Он, отпустил бы его прямо сейчас обратно на службу, если бы увидел в его глазах панический страх, или хотя бы показное почтение. Но ни того, ни другого не было. Да, парень не виноват. Не нарочно же он уронил поднос. Группенфюрер видел, как все было на самом деле. Официант засмотрелся на голые груди его школьной подруги Жозефины и не вписался в поворот. Правильно сказал хозяин ресторана; с кем, не бывает. Задам для острастки еще два вопроса и отпущу его на все четыре стороны, подумал офицер.
– И что же ты думал о Наполеоне?
– Я думал, что он совсем не великий человек, раз сунулся в Россию, а оттуда еле ноги уволок, господин группенфюрер.
Подозрение вкралось в голову офицера, а не издеваются ли над ним самым форменным образом.
– Ты точно также думаешь о нашем фюрере?
Вопрос был с подвохом, именно такой, какой должны задавать в абвере, чтобы запутать клиента. Теперь сам ответ подскажет, что думает юноша, и насколько он скрытен, прост или умен. Три ответа могут быть.
Первый: Боже упаси! Нет, я так о великом фюрере не думаю! – ответ лицемерного хитреца.
Второй: да, он такой же великий человек! – ответ доверчивого простака. Офицер чуть ранее давал такую оценку официанту.
Третий: фюрер в отличие от Наполеона непобедим! – ответ клинического идиота.
Везде идет сравнительная оценка двух личностей. У неловкого официанта оказался нестандартный ум.
– Как я могу так думать о нашем фюрере, если он немец, а не француз!
Группенфюрер мысленно крякнул. Мальчишка выказывал признаки патриотизма в отличие от него, офицера абвера.
– А о чем это говорит?
– Это говорит о том, что он никогда не пойдет на поводу у дам. Через дам действуют всякие банкиры и шпионы на великих людей! Свой интерес проталкивают!

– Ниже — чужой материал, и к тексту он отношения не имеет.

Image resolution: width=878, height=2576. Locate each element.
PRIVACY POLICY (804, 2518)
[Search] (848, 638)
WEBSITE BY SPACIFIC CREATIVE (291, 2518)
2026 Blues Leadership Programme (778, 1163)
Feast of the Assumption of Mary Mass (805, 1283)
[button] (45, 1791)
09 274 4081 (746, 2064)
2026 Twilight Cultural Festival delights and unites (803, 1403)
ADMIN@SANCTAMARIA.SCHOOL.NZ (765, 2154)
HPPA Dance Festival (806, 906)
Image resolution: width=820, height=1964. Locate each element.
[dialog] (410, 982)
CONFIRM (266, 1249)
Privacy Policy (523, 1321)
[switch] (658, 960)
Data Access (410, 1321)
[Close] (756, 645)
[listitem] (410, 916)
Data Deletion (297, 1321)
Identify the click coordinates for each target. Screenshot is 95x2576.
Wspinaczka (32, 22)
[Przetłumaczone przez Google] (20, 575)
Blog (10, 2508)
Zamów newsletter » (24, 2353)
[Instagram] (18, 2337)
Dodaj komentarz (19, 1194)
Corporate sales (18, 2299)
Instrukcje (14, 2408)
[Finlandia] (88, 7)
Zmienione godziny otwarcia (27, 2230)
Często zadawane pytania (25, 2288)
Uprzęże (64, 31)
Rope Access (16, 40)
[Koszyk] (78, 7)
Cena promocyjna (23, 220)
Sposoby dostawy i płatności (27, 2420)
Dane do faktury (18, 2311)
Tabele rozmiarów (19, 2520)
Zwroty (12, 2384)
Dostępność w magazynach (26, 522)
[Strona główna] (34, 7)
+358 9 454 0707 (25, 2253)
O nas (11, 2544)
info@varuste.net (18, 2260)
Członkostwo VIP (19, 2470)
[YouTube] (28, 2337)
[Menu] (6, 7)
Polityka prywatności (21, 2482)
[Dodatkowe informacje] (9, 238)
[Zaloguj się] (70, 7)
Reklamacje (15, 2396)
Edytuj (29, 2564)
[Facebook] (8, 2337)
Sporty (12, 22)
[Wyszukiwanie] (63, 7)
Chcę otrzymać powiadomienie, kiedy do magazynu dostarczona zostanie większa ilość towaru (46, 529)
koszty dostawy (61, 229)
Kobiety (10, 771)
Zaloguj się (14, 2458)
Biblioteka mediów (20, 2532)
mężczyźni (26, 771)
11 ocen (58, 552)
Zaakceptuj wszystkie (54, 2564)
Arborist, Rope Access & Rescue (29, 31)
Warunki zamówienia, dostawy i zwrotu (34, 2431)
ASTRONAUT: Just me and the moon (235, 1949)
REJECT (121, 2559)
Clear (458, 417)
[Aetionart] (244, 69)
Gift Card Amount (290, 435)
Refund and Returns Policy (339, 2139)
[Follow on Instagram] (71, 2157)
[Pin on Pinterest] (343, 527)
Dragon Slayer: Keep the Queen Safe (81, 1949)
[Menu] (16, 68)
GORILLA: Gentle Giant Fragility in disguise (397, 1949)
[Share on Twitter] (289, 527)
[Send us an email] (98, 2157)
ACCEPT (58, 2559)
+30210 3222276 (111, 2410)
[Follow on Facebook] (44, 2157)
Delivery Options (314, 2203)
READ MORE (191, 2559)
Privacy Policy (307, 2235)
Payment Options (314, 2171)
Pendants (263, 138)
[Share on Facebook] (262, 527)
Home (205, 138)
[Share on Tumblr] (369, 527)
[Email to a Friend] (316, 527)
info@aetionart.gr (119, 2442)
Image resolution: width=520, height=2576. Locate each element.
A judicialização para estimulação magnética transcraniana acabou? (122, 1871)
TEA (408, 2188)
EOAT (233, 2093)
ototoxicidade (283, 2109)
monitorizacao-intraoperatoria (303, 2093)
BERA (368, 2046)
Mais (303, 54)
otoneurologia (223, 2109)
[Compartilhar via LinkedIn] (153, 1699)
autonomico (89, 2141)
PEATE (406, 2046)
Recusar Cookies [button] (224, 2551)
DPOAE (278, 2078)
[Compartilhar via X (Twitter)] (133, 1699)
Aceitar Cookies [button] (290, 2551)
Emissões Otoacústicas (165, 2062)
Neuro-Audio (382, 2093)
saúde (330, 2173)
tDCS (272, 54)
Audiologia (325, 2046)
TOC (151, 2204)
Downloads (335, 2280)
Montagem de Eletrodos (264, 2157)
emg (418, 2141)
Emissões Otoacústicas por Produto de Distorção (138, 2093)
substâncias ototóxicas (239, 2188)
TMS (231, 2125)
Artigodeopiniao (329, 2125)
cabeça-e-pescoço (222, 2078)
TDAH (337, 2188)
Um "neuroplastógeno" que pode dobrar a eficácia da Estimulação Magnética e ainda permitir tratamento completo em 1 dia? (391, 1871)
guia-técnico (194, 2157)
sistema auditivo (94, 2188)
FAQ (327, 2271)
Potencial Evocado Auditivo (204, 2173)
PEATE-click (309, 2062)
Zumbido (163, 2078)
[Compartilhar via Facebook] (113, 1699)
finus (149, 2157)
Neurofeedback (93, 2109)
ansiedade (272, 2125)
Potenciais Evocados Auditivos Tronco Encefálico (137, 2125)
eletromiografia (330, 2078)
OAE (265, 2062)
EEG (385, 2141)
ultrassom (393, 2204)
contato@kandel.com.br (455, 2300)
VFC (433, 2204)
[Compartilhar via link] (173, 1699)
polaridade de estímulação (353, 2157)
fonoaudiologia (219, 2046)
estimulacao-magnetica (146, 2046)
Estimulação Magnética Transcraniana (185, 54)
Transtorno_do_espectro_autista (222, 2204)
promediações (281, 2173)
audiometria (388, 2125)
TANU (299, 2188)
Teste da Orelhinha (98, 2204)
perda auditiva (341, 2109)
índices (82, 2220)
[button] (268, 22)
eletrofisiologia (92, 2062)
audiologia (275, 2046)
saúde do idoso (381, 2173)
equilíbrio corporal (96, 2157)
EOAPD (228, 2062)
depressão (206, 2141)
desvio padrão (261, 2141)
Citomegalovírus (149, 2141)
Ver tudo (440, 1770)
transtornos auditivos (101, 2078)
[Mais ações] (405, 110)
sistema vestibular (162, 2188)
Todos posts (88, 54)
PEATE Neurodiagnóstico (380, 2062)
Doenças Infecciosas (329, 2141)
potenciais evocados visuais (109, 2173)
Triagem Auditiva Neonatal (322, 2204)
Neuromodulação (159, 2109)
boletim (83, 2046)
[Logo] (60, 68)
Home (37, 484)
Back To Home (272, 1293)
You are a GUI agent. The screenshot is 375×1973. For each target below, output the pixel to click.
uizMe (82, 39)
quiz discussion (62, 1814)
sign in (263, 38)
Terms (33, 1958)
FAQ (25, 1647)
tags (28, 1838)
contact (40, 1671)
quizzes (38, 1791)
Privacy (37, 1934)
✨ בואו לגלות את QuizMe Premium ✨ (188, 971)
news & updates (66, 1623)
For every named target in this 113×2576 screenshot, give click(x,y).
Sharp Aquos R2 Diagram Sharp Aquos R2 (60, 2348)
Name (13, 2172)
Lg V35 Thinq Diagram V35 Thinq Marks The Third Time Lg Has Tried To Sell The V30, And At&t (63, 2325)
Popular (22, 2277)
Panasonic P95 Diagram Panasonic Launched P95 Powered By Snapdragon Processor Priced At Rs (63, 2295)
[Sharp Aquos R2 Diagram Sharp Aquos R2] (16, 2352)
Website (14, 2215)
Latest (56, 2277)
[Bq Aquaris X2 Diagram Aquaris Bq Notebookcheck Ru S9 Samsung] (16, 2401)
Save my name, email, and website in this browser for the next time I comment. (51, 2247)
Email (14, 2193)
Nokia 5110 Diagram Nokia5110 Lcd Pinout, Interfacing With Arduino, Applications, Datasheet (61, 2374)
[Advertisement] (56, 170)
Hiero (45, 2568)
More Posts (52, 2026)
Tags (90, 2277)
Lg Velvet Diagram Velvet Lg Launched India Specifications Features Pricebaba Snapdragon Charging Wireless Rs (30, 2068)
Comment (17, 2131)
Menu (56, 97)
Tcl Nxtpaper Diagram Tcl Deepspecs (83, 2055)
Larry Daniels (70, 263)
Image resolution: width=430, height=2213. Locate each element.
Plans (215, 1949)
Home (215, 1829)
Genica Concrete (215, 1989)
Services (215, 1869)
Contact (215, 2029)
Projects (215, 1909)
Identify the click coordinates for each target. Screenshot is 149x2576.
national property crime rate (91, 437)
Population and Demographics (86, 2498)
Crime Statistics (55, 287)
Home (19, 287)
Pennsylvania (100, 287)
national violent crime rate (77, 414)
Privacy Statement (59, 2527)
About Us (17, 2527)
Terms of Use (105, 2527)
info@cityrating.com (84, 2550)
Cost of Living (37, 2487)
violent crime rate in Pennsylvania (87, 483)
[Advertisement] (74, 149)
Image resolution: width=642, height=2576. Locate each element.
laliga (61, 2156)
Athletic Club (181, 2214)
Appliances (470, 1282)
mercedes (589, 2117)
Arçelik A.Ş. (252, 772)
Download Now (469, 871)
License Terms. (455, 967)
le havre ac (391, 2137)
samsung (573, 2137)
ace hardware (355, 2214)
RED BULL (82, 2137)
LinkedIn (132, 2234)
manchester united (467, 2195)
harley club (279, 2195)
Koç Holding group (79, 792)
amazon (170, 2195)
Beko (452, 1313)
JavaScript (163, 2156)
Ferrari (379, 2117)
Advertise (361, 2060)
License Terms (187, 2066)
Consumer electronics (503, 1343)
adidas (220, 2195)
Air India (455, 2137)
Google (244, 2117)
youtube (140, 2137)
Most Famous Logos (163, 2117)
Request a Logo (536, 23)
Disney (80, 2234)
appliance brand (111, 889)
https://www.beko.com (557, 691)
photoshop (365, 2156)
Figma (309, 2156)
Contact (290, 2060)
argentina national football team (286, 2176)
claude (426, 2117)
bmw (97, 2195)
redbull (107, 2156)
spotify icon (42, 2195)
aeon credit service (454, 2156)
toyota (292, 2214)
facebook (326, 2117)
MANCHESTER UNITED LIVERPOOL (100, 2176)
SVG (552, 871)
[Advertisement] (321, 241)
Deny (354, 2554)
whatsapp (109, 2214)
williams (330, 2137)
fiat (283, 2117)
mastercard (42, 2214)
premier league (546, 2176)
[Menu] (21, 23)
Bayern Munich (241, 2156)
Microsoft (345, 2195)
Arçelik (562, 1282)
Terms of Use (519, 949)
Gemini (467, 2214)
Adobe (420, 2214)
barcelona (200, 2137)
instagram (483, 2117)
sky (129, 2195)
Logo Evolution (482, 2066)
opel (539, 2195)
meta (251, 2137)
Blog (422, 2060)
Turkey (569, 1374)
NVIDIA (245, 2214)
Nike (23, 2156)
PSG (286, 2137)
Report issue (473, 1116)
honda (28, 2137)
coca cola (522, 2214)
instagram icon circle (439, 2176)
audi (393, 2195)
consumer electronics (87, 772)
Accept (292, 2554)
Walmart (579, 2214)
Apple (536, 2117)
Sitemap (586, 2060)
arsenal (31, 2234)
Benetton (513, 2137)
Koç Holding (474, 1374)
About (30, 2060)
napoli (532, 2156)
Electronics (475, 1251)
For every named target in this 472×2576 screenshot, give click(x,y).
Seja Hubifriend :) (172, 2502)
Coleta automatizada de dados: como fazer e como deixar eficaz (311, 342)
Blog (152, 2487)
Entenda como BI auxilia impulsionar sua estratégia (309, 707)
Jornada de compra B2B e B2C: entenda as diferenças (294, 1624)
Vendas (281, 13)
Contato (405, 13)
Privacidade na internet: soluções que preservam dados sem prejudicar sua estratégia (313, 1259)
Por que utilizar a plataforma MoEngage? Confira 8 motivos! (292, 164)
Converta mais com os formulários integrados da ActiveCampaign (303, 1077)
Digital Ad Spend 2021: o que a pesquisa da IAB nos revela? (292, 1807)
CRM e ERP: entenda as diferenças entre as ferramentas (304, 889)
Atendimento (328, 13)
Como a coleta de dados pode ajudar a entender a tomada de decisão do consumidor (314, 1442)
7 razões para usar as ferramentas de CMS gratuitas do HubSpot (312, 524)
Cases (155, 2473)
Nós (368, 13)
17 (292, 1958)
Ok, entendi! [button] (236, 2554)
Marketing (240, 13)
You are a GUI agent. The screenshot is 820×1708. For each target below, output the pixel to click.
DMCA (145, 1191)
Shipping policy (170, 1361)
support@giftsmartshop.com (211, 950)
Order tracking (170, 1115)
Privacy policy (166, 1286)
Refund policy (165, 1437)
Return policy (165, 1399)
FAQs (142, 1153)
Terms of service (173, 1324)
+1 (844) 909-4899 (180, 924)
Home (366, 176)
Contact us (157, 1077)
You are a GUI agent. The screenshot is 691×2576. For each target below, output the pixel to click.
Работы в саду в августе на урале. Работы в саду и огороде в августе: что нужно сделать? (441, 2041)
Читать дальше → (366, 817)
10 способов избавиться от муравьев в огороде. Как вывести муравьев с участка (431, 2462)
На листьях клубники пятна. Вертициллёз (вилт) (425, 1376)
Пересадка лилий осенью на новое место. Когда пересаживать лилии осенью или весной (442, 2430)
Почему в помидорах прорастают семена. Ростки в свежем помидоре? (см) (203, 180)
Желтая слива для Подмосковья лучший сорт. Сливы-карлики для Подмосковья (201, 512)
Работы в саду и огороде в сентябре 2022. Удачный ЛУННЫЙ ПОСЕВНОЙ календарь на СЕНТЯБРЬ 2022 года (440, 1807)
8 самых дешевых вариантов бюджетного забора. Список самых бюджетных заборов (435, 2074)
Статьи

– Значит, Наполеон великий человек?
– Никак нет! Великий человек – фюрер!
И вдруг внезапная догадка подобно молнии осветила внутренность черепной коробки группенфюрера. Этот молодой официант патриот, отводил, спасал его, офицера, от красотки Жозефины. О…о, куда занесла его фантазия. Бредовость идеи понравилась ему самому. Он по фрейдистски посмотрел на себя со стороны. А что? Чем я не герой, которого надо оберегать от назойливо-ласковых женских рук. Чем я хуже! Наполеон точно также начинал, а потом стал императором.
Группенфюрер мысленно окружил себя неимоверно прекрасными красотками. Они тянут к нему руки, а этот молодой юноша помогает ему отбиваться от них подносом. Глушит их по головам.
– Значит, ты не нарочно это сделал?
Манштайн уловил фатально-меланхолическое настроение офицера отправляющегося на фронт и сказал:
– А вы позвоните в больницу, может быть, профессора оставят там до утра, а ваша дама захочет провести с вами остаток ночи!
Ах, какой красивый ход сделал Манштайн, кто бы только знал. Теперь его не только расстрелять, а награждать надо было. Группенфюрер пытливо посмотрел на виновника столь неудачно закончившегося для него вечера и вызвал конвоира:
– Проводите этого юнца на выход. – и сказал Манштайну. – Вы свободны!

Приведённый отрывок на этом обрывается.